On February 18, 2015, the Department of Homeland Security was supposed to start accepting applications for the expanded DACA program; however, a District Court judge temporarily enjoined the implementation the expanded Deferred Action for Childhood Arrivals (DACA). The Department of Justice announced that they will appeal that temporary injunction. We will continue to follow the news related to this program, and will update our site promptly.

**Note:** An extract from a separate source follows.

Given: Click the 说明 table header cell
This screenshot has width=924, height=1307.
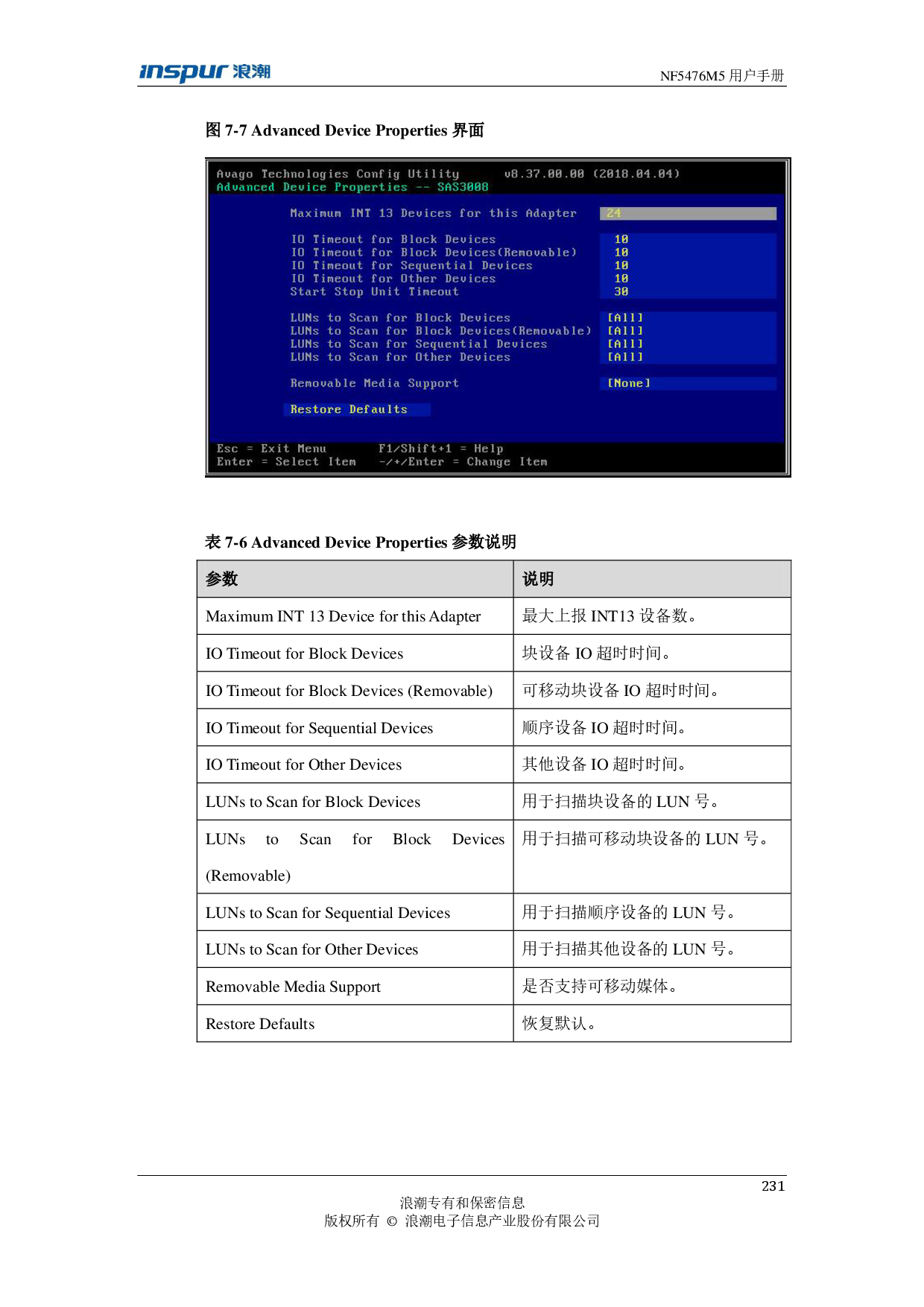Looking at the screenshot, I should (651, 579).
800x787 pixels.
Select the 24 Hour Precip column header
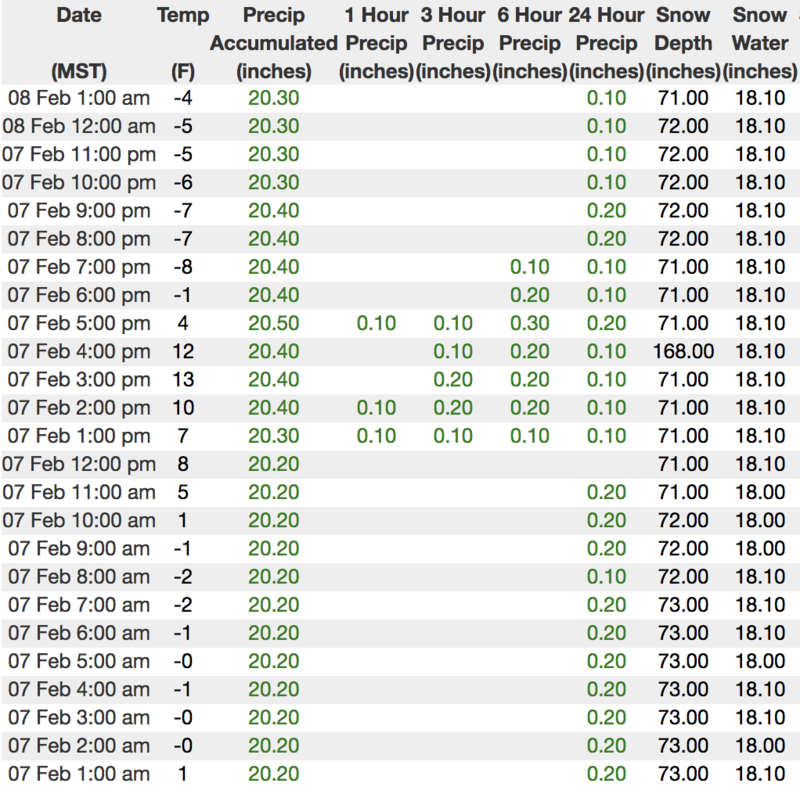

After much anticipation, on November 20, 2014, President Obama announced a deferred action program for immigrant parents, now otherwise called DAPA. Under this program, the Department of Homeland Security (DHS) is not deport certain immigrants, who are to be granted a very low enforcement priority, otherwise referred to as “deferred action.” In addition, once qualified under this program, those individual would also qualify for a work permit. Based on the preliminary guidelines, to qualify, those individuals had to meet the below criteria:

On November 20, 2014, had a US citizen, or lawful permanent resident, child; and • have continuously resided in the United States from January 1, 2010; and • Are not an enforcement priority for removal under the Policies for the Apprehension, Detention and Removal of Undocumented Immigrants Memorandum (in other words fingerprint security checks will not reveal a conviction of a significant misdemeanor, three or more misdemeanors, a felony, or an order of removal issued prior to January 1, 2014). This program was supposed to be in its first stage of implementation toward the middle/end of May 2015; sadly, it has currently been placed on hold, due to a lawsuit filed in a Federal District Court, where the judge in the case issued a temporary injunction preventing the implementation. However, until the case is heard on the merits, or until all appeals have been exhausted, there is still a significant chance that the program will at some point get implemented. Many clients have asked me if prior orders of removal would affect ones ability to apply. Under the limited guidelines above, it seems that only applicants who had orders of removal issued prior to January 1, 2014, would be ineligible. However, it can be speculated that if the prior removal case is reopened and then either administratively closed, or terminated, then that in effect would dispose of the removal, and would thus take away the ineligibility. What will the process involve? 1. Request for the applicant’s fingerprints, if arrested in the past, prepare official dispositions of all arrests; 2. Payment of an application fee to DHS – most likely $465; 3. Proof of identity of the applicant – copy of passport (national ID), copy of birth certificate; 4. Proof of identity of applicant’s US citizen/permanent resident child – copy of birth certificate; orders of filiation (orders regarding the paternity of the father) from family court would serve as well; 5. Proof of continuous physical presence from January 1, 2010 until present – copies of anything issued on applicant’s name with address in USA and a date (bank/credit card statements; utility bills; leases; phone bills; tickets; money transfer receipts; deeds; tax records, etc.) 6. Tax returns do not appear to be a per se requirement- however may be used as proof of physical presence.